Это была моя последняя встреча с Петровым.

* * *

Не знаю, удалось ли мне хоть в какой-либо степени дать в этих заметках представление о том, какой человек был Петров. Помог ли я читателю увидеть Петрова таким, каким его помнят те, кто с ним встречался, – всегда взволнованным и вместе с тем, когда это бывало нужно, удивительно сдержанным и корректным, всегда готовым взяться за любое дело, куда угодно поехать, подружиться с человеком, если он стоил того, или повздорить, если для этого были причины.

Почувствует ли читатель, как великолепно этот человек был приспособлен для жизни, для работы, для борьбы, как жадно он жил, работал, боролся?

И как многому можно было научиться, работая вместе с ним и следуя за ним по тем неизменно трудным дорогам, которые он избирал.

1943

ДВЕ ВСТРЕЧИ

Из воспоминаний об А. С. Макаренко

В то лето в Ялте, где я впервые встретился с Антоном Семеновичем, стояла тропическая жара. Судьба свела нас в писательском доме отдыха, который, сколько я помню, не носил еще тогда гордого наименования «Дом творчества», что, впрочем, не мешало проживавшим в нем литераторам не столько отдыхать, сколько предаваться этому самому творчеству целые дни напролет.

По утрам, после завтрака, стараясь не глядеть в сторону ласково блестевшего моря и с трудом преодолевая сонную истому, обитатели дома расходились по своим комнатам и выходили из них только к обеду, когда можно было наконец всласть побеседовать с собратьями по перу, с гордой небрежностью сообщив, сколько страниц было сегодня написано, и не без огорчения установив, что и собратья написали не меньше.

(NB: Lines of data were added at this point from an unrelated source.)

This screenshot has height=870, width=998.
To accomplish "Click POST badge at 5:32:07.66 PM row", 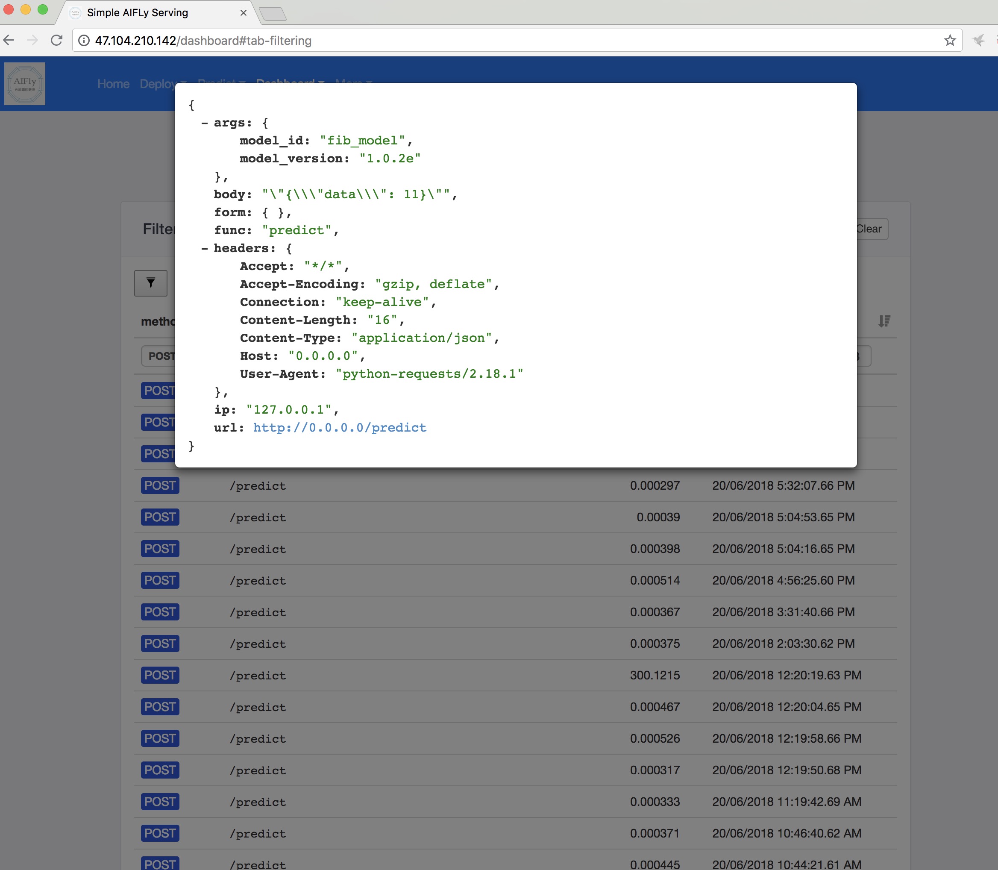I will pyautogui.click(x=160, y=485).
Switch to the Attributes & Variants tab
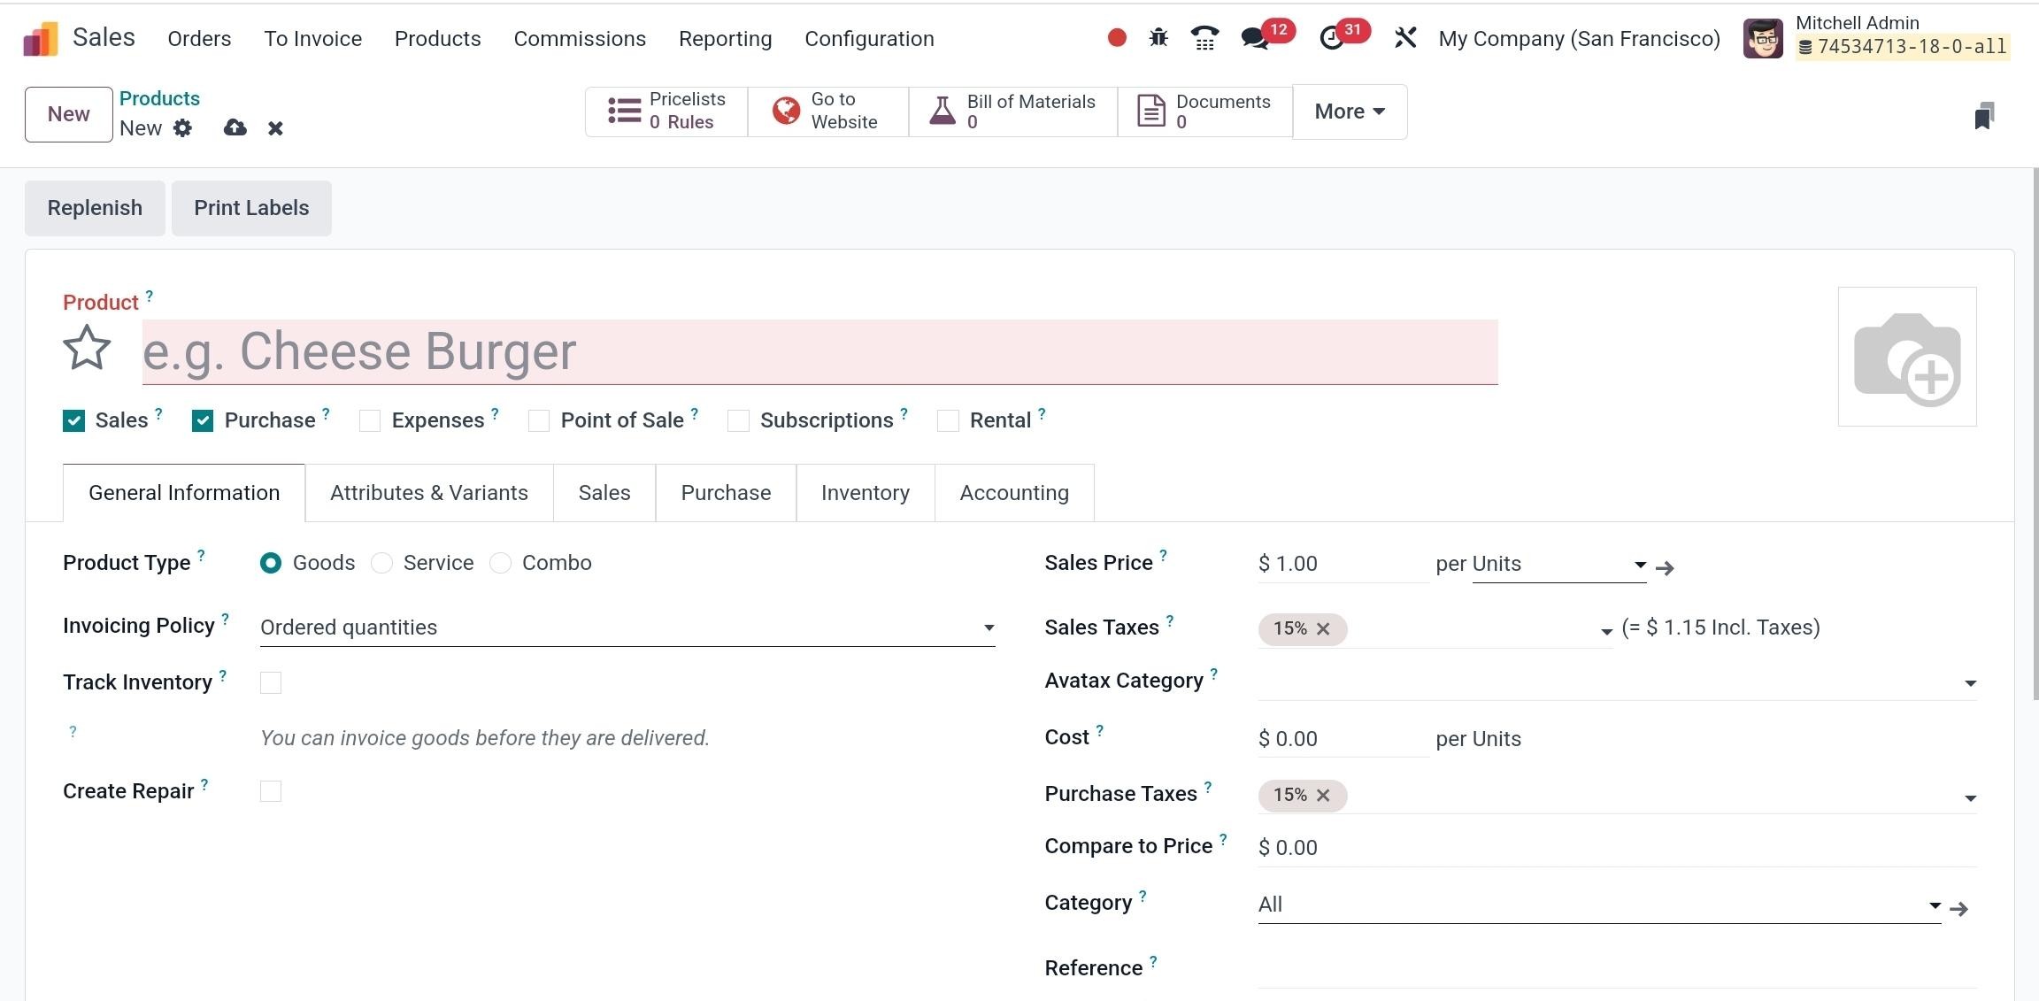Viewport: 2039px width, 1001px height. pyautogui.click(x=429, y=493)
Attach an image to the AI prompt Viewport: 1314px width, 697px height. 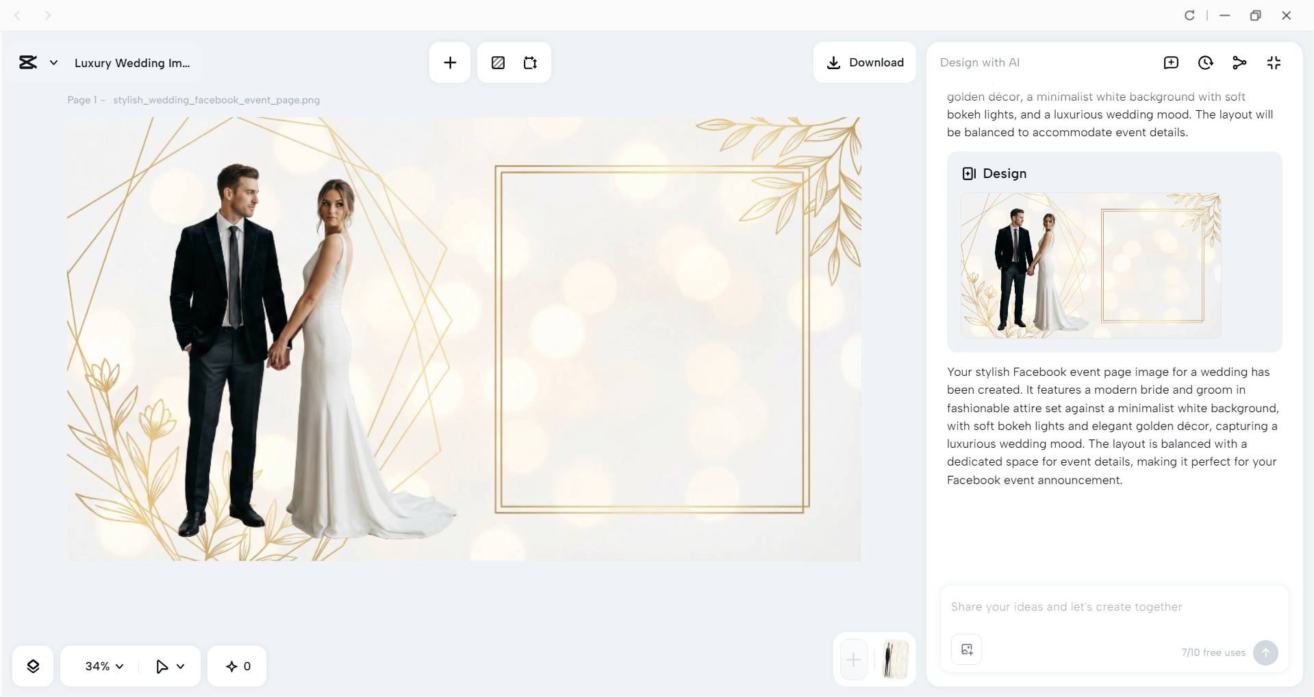tap(965, 649)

После краткого послеобеденного отдыха многие снова садились за стол и только под вечер позволяли себе сбегать к морю и поиграть в волейбол, которым в те годы увлекались у нас и стар и млад, причем эти самые «стар» часто предавались перебрасыванию мяча через сетку с такой самозабвенной запальчивостью, что невинное это занятие можно было с полным на то правом причислить к разряду азартных игр.

К середине месяца, когда все обитатели дома между собой уже перезнакомились и размеренный, отдохновенно-трудовой образ жизни всем порядком надоел, в доме отдыха появилось новое лицо.

Машина, в которой новый отдыхающий приехал из Симферополя, пришла перед самым ужином, и приезд новичка наблюдали все старожилы. Это был пожилой, коротко остриженный, похожий на композитора Рахманинова человек в железных очках, в полувоенном парусиновом костюме и высоких, тщательно начищенных сапогах.